§ SOURCE MATERIAL
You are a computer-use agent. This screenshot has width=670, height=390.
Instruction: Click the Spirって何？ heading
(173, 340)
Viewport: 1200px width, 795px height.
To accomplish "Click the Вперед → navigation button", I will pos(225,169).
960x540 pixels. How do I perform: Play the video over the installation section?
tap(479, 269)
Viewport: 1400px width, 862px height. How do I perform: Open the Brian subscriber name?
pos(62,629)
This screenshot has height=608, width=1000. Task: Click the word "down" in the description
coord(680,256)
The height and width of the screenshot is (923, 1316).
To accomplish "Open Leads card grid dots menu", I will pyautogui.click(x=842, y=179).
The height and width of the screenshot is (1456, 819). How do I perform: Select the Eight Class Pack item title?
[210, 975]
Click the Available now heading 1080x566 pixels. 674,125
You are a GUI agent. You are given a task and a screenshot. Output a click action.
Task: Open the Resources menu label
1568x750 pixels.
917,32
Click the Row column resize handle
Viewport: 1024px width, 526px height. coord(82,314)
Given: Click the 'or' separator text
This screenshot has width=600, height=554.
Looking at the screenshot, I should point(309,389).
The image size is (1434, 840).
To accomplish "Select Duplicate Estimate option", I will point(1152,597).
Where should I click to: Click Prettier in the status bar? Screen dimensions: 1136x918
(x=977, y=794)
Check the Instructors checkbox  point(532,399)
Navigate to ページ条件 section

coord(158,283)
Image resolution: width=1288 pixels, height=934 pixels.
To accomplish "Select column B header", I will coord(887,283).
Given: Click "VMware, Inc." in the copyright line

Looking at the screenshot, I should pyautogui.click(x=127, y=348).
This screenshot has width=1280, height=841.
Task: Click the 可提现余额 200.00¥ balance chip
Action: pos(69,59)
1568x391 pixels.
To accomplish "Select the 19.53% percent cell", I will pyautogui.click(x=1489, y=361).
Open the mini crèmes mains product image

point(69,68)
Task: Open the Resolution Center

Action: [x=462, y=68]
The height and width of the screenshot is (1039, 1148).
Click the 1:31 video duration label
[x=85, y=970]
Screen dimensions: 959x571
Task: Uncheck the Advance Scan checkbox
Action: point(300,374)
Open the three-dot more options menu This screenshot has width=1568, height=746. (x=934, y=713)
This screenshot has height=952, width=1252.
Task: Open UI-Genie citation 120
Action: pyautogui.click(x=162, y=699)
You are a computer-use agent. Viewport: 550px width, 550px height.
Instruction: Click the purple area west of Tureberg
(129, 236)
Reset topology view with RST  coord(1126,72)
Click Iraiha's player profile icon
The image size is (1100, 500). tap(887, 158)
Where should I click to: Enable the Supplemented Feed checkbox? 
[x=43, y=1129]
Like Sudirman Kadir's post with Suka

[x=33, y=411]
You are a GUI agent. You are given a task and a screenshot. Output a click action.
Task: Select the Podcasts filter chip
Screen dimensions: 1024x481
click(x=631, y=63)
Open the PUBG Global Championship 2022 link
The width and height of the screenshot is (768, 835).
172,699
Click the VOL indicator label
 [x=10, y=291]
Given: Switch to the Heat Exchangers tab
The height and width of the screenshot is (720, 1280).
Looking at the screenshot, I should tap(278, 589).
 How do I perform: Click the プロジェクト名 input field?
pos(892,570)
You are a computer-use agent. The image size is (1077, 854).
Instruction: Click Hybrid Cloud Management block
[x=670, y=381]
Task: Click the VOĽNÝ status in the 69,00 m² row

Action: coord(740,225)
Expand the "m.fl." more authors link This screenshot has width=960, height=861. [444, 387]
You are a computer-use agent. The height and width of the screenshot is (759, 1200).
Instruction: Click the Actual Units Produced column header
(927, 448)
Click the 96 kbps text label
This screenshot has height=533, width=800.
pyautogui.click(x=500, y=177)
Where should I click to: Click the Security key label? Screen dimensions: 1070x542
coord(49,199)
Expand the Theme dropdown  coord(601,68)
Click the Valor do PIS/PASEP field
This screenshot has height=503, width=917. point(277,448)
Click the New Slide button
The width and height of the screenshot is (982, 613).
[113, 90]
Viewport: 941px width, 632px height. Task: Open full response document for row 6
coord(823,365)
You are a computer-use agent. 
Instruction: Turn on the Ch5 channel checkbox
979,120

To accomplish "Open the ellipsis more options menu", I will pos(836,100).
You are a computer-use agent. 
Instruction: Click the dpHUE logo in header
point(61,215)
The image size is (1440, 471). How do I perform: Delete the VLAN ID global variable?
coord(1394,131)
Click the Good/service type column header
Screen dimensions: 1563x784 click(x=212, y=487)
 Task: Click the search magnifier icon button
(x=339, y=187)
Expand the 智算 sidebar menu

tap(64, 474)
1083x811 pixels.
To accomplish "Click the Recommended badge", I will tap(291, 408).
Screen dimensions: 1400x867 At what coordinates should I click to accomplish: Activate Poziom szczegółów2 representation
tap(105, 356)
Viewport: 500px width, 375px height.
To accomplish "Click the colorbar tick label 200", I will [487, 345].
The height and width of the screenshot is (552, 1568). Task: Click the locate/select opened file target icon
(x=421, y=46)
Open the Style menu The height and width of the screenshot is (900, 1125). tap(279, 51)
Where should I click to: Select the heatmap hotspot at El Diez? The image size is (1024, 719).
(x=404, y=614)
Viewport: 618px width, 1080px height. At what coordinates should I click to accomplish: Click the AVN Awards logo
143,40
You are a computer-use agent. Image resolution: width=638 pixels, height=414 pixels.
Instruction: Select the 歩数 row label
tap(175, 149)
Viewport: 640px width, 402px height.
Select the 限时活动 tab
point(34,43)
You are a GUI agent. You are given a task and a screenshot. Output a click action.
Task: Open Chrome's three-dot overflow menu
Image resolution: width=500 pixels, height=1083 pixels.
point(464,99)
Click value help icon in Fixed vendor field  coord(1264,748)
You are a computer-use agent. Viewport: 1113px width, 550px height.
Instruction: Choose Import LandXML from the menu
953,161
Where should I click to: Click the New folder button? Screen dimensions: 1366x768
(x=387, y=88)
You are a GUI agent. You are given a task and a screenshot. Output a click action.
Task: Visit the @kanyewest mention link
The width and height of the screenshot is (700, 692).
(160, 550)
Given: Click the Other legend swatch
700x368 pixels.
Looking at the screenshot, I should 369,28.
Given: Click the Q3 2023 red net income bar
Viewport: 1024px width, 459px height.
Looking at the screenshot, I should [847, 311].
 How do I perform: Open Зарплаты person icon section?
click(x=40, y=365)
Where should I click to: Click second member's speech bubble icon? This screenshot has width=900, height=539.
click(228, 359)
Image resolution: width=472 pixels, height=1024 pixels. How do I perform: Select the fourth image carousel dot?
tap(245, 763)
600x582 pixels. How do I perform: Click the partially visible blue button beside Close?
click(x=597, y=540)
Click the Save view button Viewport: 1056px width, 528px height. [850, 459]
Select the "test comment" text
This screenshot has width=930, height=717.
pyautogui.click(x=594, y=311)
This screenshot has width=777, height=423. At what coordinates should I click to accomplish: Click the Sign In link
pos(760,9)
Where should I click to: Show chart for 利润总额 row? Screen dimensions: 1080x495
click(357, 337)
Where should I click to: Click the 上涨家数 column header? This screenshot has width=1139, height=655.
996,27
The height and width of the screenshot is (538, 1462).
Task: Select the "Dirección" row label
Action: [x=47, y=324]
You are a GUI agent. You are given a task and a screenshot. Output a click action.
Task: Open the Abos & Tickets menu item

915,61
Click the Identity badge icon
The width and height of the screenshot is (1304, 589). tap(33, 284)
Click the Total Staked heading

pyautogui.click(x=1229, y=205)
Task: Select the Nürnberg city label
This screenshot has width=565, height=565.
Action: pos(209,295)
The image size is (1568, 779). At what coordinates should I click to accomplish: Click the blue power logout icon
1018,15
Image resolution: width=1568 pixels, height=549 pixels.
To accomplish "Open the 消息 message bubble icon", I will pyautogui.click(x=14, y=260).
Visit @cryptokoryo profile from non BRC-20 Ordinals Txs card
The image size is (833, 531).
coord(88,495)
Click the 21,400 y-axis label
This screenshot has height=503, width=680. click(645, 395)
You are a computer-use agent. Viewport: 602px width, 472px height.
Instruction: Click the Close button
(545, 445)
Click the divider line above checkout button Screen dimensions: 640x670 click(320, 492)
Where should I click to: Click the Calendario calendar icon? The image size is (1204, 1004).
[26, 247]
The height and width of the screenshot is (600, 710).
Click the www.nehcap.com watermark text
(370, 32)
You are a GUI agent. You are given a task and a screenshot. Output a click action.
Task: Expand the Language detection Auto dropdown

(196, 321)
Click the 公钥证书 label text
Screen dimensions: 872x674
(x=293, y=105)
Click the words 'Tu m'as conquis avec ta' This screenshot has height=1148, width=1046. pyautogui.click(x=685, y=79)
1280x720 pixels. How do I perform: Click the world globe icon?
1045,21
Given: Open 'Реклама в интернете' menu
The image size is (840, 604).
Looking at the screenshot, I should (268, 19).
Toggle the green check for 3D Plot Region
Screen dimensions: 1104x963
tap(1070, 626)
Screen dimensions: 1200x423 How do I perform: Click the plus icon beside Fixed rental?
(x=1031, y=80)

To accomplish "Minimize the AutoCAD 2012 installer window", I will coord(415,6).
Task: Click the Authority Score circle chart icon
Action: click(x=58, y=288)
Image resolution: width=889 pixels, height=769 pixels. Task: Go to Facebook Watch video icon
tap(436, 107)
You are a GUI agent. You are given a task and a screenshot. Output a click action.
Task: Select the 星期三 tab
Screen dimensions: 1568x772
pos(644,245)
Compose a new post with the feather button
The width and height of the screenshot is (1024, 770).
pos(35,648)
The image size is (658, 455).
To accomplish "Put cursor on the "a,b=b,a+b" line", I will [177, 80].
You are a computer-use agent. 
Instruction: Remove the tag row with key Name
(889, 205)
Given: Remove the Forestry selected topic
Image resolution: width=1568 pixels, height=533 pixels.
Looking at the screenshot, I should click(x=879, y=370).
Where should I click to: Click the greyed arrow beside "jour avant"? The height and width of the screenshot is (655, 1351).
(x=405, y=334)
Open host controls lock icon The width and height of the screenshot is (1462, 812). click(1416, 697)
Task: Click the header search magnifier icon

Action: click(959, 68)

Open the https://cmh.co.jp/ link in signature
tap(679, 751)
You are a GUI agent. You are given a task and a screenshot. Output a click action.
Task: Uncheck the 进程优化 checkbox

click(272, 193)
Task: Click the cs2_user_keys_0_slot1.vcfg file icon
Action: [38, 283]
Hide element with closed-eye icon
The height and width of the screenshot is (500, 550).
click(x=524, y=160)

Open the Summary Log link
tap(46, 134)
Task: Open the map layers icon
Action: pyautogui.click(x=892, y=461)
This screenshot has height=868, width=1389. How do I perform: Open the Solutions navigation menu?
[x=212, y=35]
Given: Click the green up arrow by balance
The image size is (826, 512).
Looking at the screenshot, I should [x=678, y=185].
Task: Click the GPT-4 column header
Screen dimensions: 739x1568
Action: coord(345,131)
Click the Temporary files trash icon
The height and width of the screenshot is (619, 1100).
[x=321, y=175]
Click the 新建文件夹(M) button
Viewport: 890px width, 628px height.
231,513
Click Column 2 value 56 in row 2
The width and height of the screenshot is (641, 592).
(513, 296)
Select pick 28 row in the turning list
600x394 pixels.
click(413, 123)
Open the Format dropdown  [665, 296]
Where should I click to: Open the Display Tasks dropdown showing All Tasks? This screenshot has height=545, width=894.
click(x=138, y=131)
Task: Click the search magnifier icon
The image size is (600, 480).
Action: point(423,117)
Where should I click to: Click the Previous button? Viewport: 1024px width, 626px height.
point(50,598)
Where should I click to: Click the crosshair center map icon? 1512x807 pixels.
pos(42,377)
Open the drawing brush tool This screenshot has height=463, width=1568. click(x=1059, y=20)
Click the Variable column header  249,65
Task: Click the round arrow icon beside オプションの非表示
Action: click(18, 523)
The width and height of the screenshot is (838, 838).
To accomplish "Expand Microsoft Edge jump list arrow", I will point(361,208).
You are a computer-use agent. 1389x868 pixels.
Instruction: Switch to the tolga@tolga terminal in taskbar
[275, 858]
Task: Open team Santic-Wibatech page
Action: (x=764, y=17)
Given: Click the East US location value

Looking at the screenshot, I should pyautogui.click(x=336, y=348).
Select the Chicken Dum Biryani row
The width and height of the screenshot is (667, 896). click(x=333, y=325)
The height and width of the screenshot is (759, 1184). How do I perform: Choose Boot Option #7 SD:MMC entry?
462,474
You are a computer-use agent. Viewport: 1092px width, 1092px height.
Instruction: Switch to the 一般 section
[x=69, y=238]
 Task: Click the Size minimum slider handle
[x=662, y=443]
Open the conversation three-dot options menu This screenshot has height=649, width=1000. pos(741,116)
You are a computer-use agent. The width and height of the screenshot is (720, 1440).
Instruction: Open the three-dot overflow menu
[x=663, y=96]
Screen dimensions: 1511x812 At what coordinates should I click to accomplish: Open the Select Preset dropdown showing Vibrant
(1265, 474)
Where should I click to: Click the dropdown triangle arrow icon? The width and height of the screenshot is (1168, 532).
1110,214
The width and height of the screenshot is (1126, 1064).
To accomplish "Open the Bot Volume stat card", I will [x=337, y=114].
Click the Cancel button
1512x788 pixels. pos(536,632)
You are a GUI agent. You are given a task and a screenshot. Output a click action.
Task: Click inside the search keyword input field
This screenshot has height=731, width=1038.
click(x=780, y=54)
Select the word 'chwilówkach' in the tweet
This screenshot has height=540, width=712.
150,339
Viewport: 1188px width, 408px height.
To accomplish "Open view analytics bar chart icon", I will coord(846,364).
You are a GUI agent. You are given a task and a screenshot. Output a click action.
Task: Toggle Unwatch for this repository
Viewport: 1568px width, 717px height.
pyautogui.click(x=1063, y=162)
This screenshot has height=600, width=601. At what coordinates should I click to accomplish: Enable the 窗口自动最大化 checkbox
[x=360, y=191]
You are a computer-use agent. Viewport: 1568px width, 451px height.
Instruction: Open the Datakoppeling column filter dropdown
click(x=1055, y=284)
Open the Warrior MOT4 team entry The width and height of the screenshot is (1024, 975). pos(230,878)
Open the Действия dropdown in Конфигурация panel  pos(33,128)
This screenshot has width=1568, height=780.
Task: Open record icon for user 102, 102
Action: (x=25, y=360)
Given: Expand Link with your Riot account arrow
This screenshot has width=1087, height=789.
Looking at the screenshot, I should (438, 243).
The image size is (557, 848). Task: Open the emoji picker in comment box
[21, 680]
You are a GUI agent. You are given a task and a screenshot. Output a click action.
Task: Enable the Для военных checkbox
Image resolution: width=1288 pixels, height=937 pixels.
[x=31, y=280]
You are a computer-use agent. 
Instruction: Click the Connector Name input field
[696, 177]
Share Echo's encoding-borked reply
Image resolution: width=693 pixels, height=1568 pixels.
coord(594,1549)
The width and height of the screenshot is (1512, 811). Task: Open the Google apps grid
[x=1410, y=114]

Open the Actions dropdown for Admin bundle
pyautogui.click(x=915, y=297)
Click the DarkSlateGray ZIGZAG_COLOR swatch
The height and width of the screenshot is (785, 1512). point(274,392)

§ TASK TO CARRY OUT
All that is wanted is the run of lines from the start of the data through the line containing "The height and width of the screenshot is (923, 1316).", copied word for word.

§ ANSWER BOX
You are a computer-use agent. This screenshot has width=670, height=390.
Instruction: Click the Spirって何？ heading
(173, 340)
Viewport: 1200px width, 795px height.
To accomplish "Click the Вперед → navigation button", I will pos(225,169).
960x540 pixels. How do I perform: Play the video over the installation section?
tap(479, 269)
Viewport: 1400px width, 862px height. How do I perform: Open the Brian subscriber name?
pos(62,629)
This screenshot has height=608, width=1000. Task: Click the word "down" in the description
coord(680,256)
The height and width of the screenshot is (923, 1316).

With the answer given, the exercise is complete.